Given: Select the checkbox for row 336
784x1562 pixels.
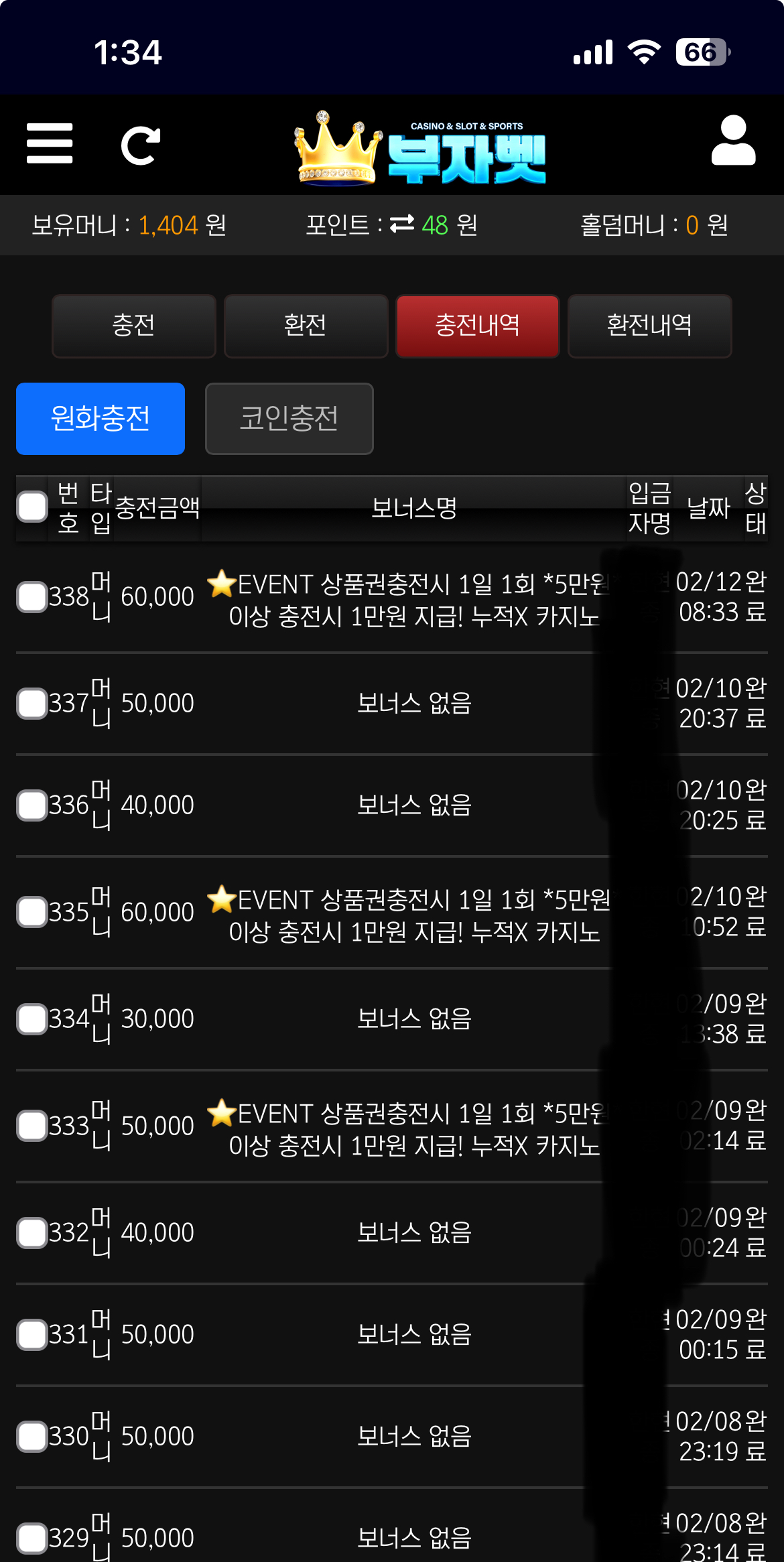Looking at the screenshot, I should point(32,805).
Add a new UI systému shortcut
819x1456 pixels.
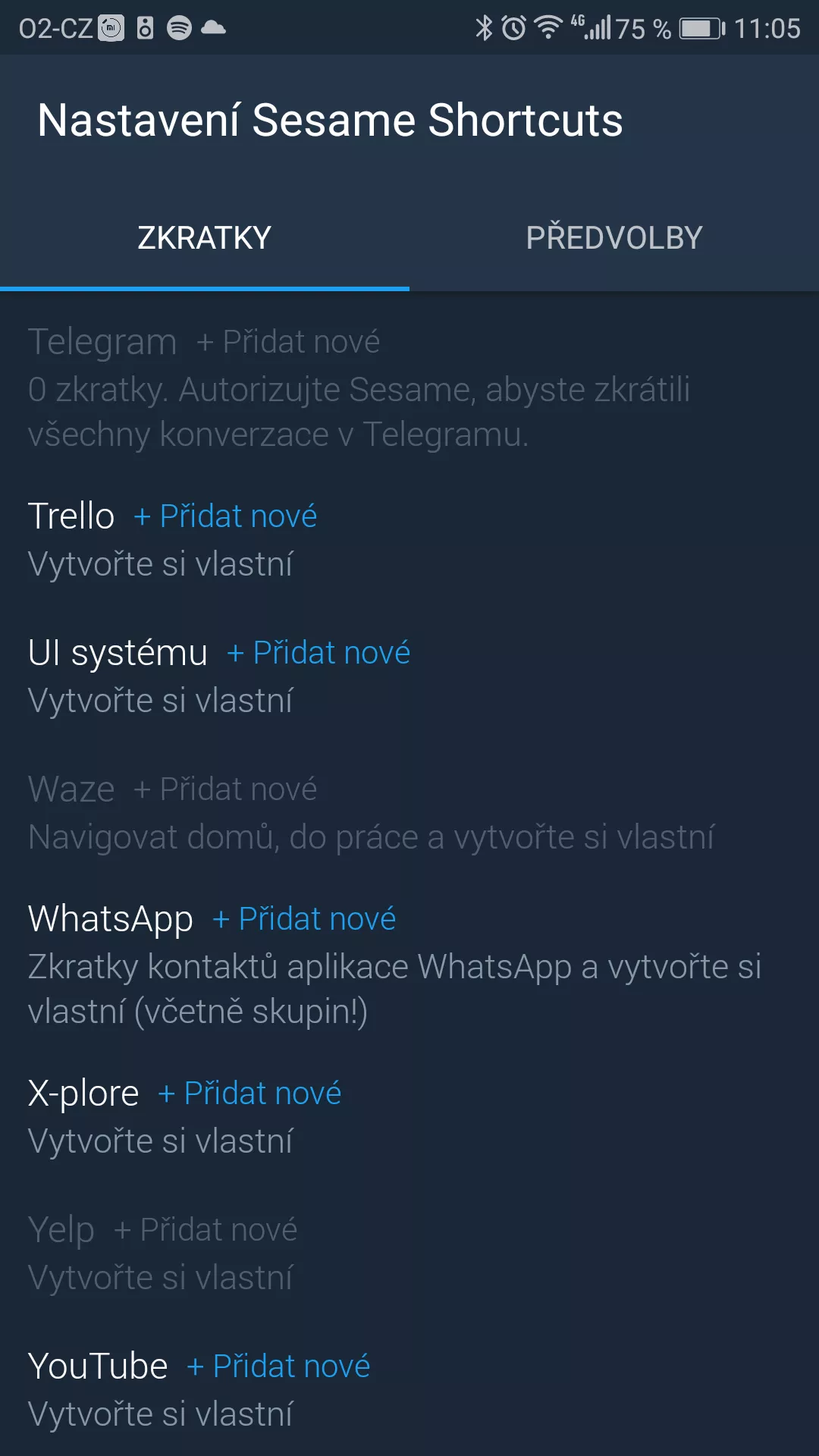click(x=318, y=653)
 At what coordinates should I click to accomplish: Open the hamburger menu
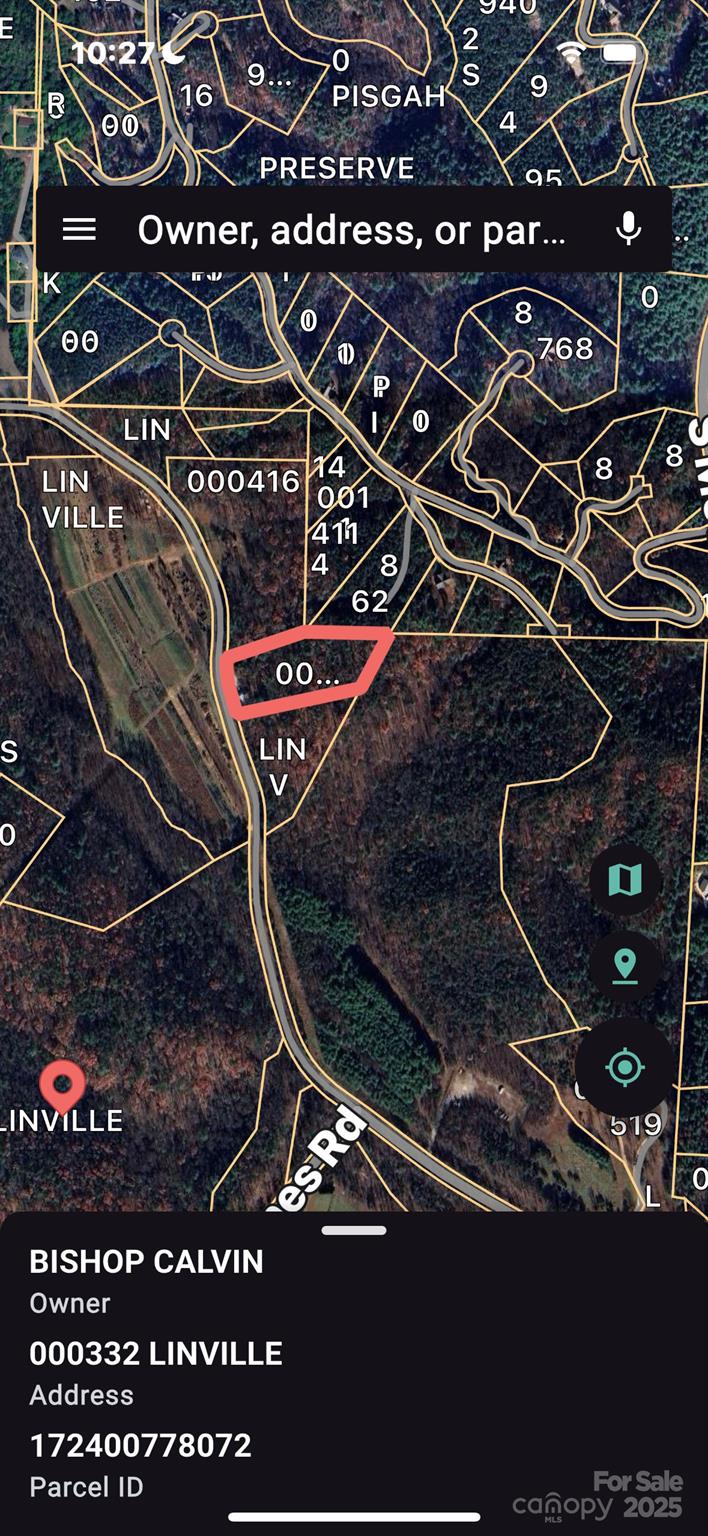79,230
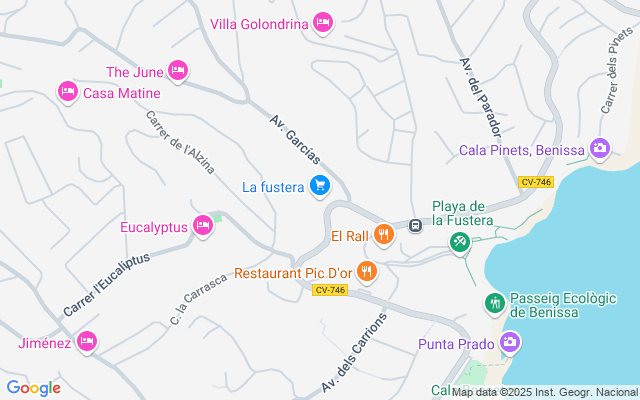Tap the bus stop icon near El Rall
This screenshot has height=400, width=640.
(x=415, y=226)
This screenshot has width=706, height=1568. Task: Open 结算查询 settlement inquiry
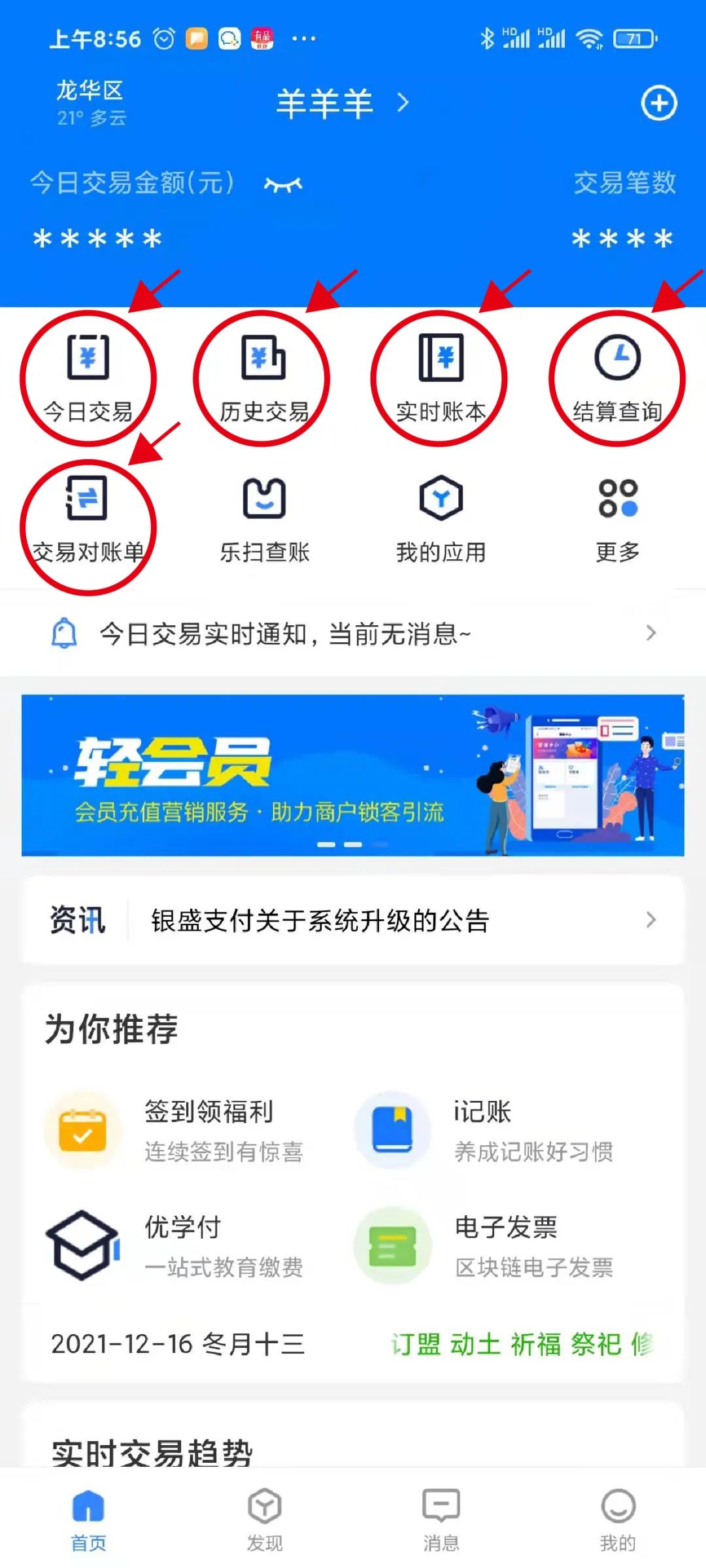(x=616, y=379)
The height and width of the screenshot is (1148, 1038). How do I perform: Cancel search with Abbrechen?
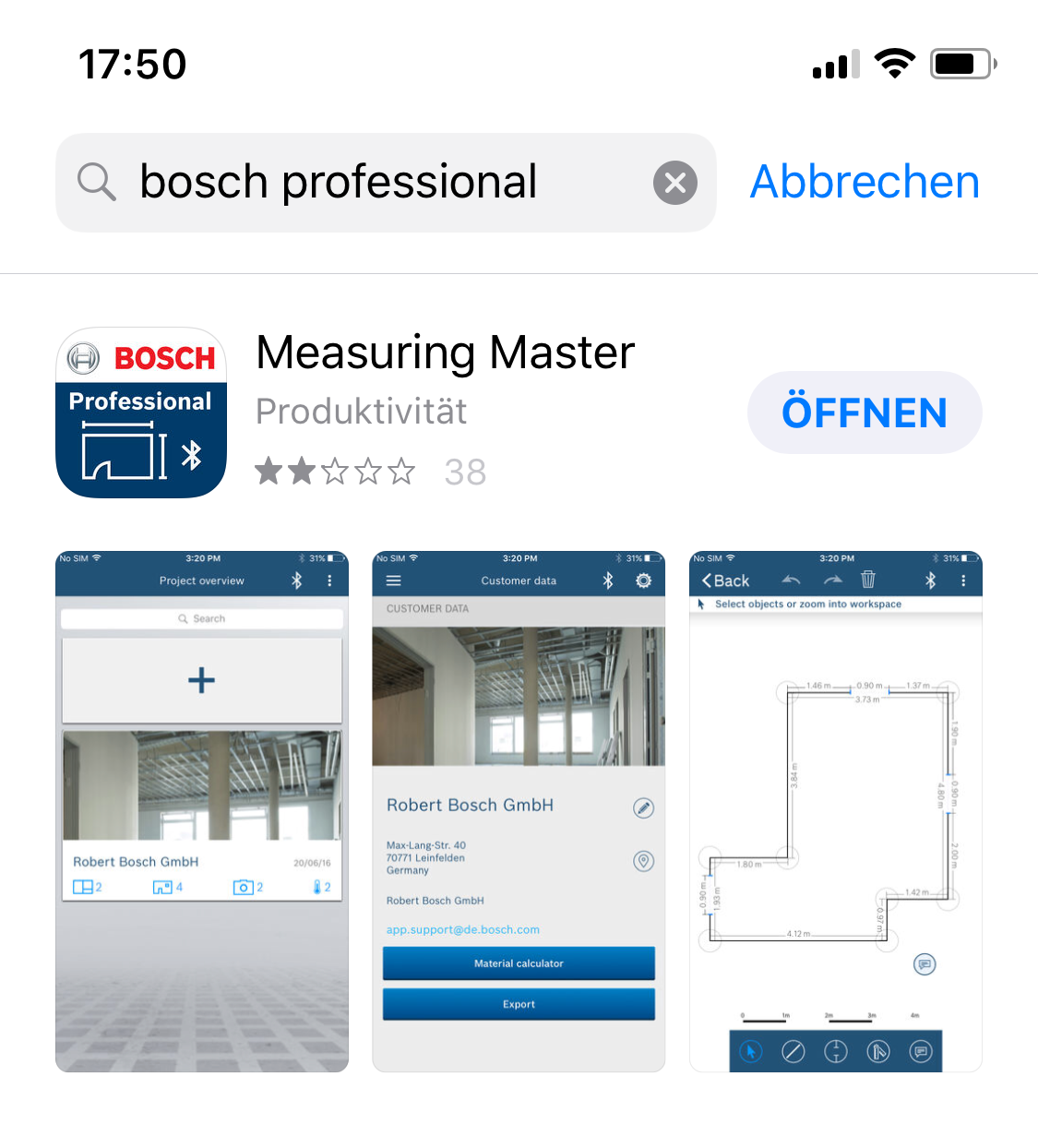pyautogui.click(x=865, y=182)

-- What is expected --
Please copy the whole listing above line for line, leaving out the pictures.

-- Solved exercise --
Given: Select the checkbox for row 336
784x1562 pixels.
Looking at the screenshot, I should point(32,805).
Add a new UI systému shortcut
819x1456 pixels.
click(x=318, y=653)
 At what coordinates should I click to accomplish: Open the hamburger menu
79,230
Tap the bus stop icon near El Rall
This screenshot has height=400, width=640.
(x=415, y=226)
This screenshot has width=706, height=1568. Task: Open 结算查询 settlement inquiry
(x=616, y=379)
The height and width of the screenshot is (1148, 1038). How do I perform: Cancel search with Abbrechen?
pyautogui.click(x=865, y=182)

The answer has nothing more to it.